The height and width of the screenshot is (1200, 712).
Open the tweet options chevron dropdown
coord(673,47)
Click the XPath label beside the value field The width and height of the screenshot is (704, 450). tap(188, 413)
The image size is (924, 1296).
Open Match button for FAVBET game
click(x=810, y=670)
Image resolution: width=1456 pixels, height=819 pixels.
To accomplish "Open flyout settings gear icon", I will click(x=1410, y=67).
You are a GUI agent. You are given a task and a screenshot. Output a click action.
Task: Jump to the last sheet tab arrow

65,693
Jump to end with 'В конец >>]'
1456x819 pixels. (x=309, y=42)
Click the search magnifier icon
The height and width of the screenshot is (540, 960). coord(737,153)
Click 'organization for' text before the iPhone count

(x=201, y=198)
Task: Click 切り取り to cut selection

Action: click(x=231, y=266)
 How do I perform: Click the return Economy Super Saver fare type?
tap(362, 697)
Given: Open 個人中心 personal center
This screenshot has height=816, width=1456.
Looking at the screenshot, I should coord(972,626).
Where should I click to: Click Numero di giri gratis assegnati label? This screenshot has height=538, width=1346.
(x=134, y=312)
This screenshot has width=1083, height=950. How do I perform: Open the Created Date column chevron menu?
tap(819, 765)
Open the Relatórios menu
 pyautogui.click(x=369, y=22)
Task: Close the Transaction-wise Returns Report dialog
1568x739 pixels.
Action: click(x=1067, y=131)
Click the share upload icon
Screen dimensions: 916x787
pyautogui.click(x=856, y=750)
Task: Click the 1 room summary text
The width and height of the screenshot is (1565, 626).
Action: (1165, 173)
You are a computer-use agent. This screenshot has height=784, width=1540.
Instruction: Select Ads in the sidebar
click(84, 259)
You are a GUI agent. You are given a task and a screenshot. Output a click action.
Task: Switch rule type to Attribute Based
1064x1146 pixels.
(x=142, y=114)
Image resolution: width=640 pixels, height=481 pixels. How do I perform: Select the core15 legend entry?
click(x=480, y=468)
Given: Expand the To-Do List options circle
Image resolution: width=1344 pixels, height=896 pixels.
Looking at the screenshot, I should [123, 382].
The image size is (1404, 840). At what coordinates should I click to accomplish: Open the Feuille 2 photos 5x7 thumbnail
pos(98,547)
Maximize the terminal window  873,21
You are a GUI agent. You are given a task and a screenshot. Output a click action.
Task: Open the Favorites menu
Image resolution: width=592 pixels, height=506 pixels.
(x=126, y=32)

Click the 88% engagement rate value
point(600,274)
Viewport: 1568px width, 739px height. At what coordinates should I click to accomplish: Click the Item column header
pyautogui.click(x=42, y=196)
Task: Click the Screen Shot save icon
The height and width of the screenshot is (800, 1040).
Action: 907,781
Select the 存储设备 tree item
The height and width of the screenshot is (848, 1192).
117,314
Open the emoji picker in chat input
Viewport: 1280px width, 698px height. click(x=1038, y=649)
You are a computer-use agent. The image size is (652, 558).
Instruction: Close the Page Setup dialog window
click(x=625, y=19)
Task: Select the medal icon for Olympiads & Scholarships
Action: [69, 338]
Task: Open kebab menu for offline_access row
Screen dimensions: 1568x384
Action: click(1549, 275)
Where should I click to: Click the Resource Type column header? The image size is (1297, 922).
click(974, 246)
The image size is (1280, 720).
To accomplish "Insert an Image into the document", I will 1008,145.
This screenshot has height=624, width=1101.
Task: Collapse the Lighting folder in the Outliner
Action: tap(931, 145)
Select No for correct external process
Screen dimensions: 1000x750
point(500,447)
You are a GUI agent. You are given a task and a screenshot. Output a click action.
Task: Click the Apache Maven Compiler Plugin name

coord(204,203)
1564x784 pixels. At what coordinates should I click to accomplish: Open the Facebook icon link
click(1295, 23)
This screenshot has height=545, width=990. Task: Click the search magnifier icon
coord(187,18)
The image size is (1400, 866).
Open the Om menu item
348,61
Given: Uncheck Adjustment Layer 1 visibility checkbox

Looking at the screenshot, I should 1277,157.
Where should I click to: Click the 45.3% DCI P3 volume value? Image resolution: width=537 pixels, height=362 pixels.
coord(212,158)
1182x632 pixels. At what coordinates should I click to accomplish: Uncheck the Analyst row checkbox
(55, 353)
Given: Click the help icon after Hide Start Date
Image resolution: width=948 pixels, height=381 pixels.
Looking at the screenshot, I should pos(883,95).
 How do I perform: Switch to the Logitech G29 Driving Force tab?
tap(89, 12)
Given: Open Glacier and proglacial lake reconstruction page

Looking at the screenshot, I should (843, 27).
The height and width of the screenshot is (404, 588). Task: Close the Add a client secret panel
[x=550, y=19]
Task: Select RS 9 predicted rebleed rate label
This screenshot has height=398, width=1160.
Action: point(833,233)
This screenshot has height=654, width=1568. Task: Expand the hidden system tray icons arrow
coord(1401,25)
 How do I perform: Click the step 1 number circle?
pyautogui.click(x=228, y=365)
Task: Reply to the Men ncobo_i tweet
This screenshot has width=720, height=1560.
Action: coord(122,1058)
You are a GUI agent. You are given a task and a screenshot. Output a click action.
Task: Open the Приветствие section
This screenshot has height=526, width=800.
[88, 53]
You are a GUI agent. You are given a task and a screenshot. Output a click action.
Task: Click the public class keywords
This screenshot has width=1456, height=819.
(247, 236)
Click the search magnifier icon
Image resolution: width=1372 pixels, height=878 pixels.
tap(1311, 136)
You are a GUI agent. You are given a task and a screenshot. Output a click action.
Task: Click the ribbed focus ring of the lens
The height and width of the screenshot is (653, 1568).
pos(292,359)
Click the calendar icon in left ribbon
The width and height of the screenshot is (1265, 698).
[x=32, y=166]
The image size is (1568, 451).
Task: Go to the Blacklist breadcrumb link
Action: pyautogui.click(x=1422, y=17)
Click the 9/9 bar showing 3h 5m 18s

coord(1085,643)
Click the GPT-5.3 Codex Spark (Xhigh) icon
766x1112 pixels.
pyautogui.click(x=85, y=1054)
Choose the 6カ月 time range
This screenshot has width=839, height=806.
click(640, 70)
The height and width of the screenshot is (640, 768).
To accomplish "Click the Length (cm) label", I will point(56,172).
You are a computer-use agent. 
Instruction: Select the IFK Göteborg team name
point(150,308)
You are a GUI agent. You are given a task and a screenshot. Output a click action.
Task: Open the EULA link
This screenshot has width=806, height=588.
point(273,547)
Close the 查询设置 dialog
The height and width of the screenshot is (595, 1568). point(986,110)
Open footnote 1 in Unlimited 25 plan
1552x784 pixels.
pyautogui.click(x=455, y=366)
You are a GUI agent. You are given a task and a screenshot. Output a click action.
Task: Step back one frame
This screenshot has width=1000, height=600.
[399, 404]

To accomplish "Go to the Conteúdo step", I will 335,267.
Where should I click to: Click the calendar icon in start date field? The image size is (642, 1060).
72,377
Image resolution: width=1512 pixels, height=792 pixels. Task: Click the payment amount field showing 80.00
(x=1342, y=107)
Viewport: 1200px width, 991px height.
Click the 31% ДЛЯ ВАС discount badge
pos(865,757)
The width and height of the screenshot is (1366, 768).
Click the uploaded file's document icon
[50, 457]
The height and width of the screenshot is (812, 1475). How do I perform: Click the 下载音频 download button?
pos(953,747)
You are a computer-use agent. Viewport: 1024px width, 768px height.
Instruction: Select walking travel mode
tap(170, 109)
--------
EXERCISE DETAILS: Print all of the rows above again, word for word, with nothing changed.

THE RESPONSE:
The height and width of the screenshot is (1200, 712).
Open the tweet options chevron dropdown
coord(673,47)
Click the XPath label beside the value field The width and height of the screenshot is (704, 450). tap(188, 413)
The image size is (924, 1296).
Open Match button for FAVBET game
click(x=810, y=670)
Image resolution: width=1456 pixels, height=819 pixels.
To accomplish "Open flyout settings gear icon", I will click(x=1410, y=67).
You are a GUI agent. You are given a task and a screenshot. Output a click action.
Task: Jump to the last sheet tab arrow

65,693
Jump to end with 'В конец >>]'
1456x819 pixels. (x=309, y=42)
Click the search magnifier icon
The height and width of the screenshot is (540, 960). coord(737,153)
Click 'organization for' text before the iPhone count

(x=201, y=198)
Task: Click 切り取り to cut selection

Action: click(x=231, y=266)
 How do I perform: Click the return Economy Super Saver fare type?
tap(362, 697)
Given: Open 個人中心 personal center
This screenshot has height=816, width=1456.
Looking at the screenshot, I should coord(972,626).
Where should I click to: Click Numero di giri gratis assegnati label? This screenshot has height=538, width=1346.
(x=134, y=312)
This screenshot has width=1083, height=950. How do I perform: Open the Created Date column chevron menu?
tap(819, 765)
Open the Relatórios menu
 pyautogui.click(x=369, y=22)
Task: Close the Transaction-wise Returns Report dialog
1568x739 pixels.
Action: click(x=1067, y=131)
Click the share upload icon
Screen dimensions: 916x787
pyautogui.click(x=856, y=750)
Task: Click the 1 room summary text
The width and height of the screenshot is (1565, 626).
Action: (1165, 173)
You are a computer-use agent. This screenshot has height=784, width=1540.
Instruction: Select Ads in the sidebar
click(84, 259)
You are a GUI agent. You are given a task and a screenshot. Output a click action.
Task: Switch rule type to Attribute Based
1064x1146 pixels.
(x=142, y=114)
Image resolution: width=640 pixels, height=481 pixels. How do I perform: Select the core15 legend entry?
click(x=480, y=468)
Given: Expand the To-Do List options circle
Image resolution: width=1344 pixels, height=896 pixels.
Looking at the screenshot, I should [123, 382].
The image size is (1404, 840). At what coordinates should I click to accomplish: Open the Feuille 2 photos 5x7 thumbnail
pos(98,547)
Maximize the terminal window  873,21
You are a GUI agent. You are given a task and a screenshot. Output a click action.
Task: Open the Favorites menu
Image resolution: width=592 pixels, height=506 pixels.
(x=126, y=32)

Click the 88% engagement rate value
point(600,274)
Viewport: 1568px width, 739px height. At what coordinates should I click to accomplish: Click the Item column header
pyautogui.click(x=42, y=196)
Task: Click the Screen Shot save icon
The height and width of the screenshot is (800, 1040).
Action: 907,781
Select the 存储设备 tree item
The height and width of the screenshot is (848, 1192).
117,314
Open the emoji picker in chat input
Viewport: 1280px width, 698px height. click(x=1038, y=649)
You are a computer-use agent. The image size is (652, 558).
Instruction: Close the Page Setup dialog window
click(x=625, y=19)
Task: Select the medal icon for Olympiads & Scholarships
Action: [69, 338]
Task: Open kebab menu for offline_access row
Screen dimensions: 1568x384
Action: click(1549, 275)
Where should I click to: Click the Resource Type column header? The image size is (1297, 922).
click(974, 246)
The image size is (1280, 720).
To accomplish "Insert an Image into the document", I will 1008,145.
This screenshot has height=624, width=1101.
Task: Collapse the Lighting folder in the Outliner
Action: tap(931, 145)
Select No for correct external process
Screen dimensions: 1000x750
point(500,447)
You are a GUI agent. You are given a task and a screenshot. Output a click action.
Task: Click the Apache Maven Compiler Plugin name

coord(204,203)
1564x784 pixels. At what coordinates should I click to accomplish: Open the Facebook icon link
click(1295, 23)
This screenshot has height=545, width=990. Task: Click the search magnifier icon
coord(187,18)
The image size is (1400, 866).
Open the Om menu item
348,61
Given: Uncheck Adjustment Layer 1 visibility checkbox

Looking at the screenshot, I should 1277,157.
Where should I click to: Click the 45.3% DCI P3 volume value? Image resolution: width=537 pixels, height=362 pixels.
coord(212,158)
1182x632 pixels. At what coordinates should I click to accomplish: Uncheck the Analyst row checkbox
(55, 353)
Given: Click the help icon after Hide Start Date
Image resolution: width=948 pixels, height=381 pixels.
Looking at the screenshot, I should pos(883,95).
 How do I perform: Switch to the Logitech G29 Driving Force tab?
tap(89, 12)
Given: Open Glacier and proglacial lake reconstruction page

Looking at the screenshot, I should (843, 27).
The height and width of the screenshot is (404, 588). Task: Close the Add a client secret panel
[x=550, y=19]
Task: Select RS 9 predicted rebleed rate label
This screenshot has height=398, width=1160.
Action: point(833,233)
This screenshot has height=654, width=1568. Task: Expand the hidden system tray icons arrow
coord(1401,25)
 How do I perform: Click the step 1 number circle?
pyautogui.click(x=228, y=365)
Task: Reply to the Men ncobo_i tweet
This screenshot has width=720, height=1560.
Action: coord(122,1058)
You are a GUI agent. You are given a task and a screenshot. Output a click action.
Task: Open the Приветствие section
This screenshot has height=526, width=800.
[88, 53]
You are a GUI agent. You are given a task and a screenshot. Output a click action.
Task: Click the public class keywords
This screenshot has width=1456, height=819.
(247, 236)
Click the search magnifier icon
Image resolution: width=1372 pixels, height=878 pixels.
tap(1311, 136)
You are a GUI agent. You are given a task and a screenshot. Output a click action.
Task: Click the ribbed focus ring of the lens
The height and width of the screenshot is (653, 1568).
pos(292,359)
Click the calendar icon in left ribbon
The width and height of the screenshot is (1265, 698).
[x=32, y=166]
The image size is (1568, 451).
Task: Go to the Blacklist breadcrumb link
Action: pyautogui.click(x=1422, y=17)
Click the 9/9 bar showing 3h 5m 18s

coord(1085,643)
Click the GPT-5.3 Codex Spark (Xhigh) icon
766x1112 pixels.
pyautogui.click(x=85, y=1054)
Choose the 6カ月 time range
This screenshot has width=839, height=806.
click(640, 70)
The height and width of the screenshot is (640, 768).
To accomplish "Click the Length (cm) label", I will point(56,172).
You are a computer-use agent. 
Instruction: Select the IFK Göteborg team name
point(150,308)
You are a GUI agent. You are given a task and a screenshot. Output a click action.
Task: Open the EULA link
This screenshot has width=806, height=588.
point(273,547)
Close the 查询设置 dialog
The height and width of the screenshot is (595, 1568). point(986,110)
Open footnote 1 in Unlimited 25 plan
1552x784 pixels.
pyautogui.click(x=455, y=366)
You are a GUI agent. You are given a task and a screenshot. Output a click action.
Task: Step back one frame
This screenshot has width=1000, height=600.
[399, 404]

To accomplish "Go to the Conteúdo step", I will 335,267.
Where should I click to: Click the calendar icon in start date field? The image size is (642, 1060).
72,377
Image resolution: width=1512 pixels, height=792 pixels. Task: Click the payment amount field showing 80.00
(x=1342, y=107)
Viewport: 1200px width, 991px height.
Click the 31% ДЛЯ ВАС discount badge
pos(865,757)
The width and height of the screenshot is (1366, 768).
Click the uploaded file's document icon
[50, 457]
The height and width of the screenshot is (812, 1475). How do I perform: Click the 下载音频 download button?
pos(953,747)
You are a computer-use agent. Viewport: 1024px width, 768px height.
Instruction: Select walking travel mode
tap(170, 109)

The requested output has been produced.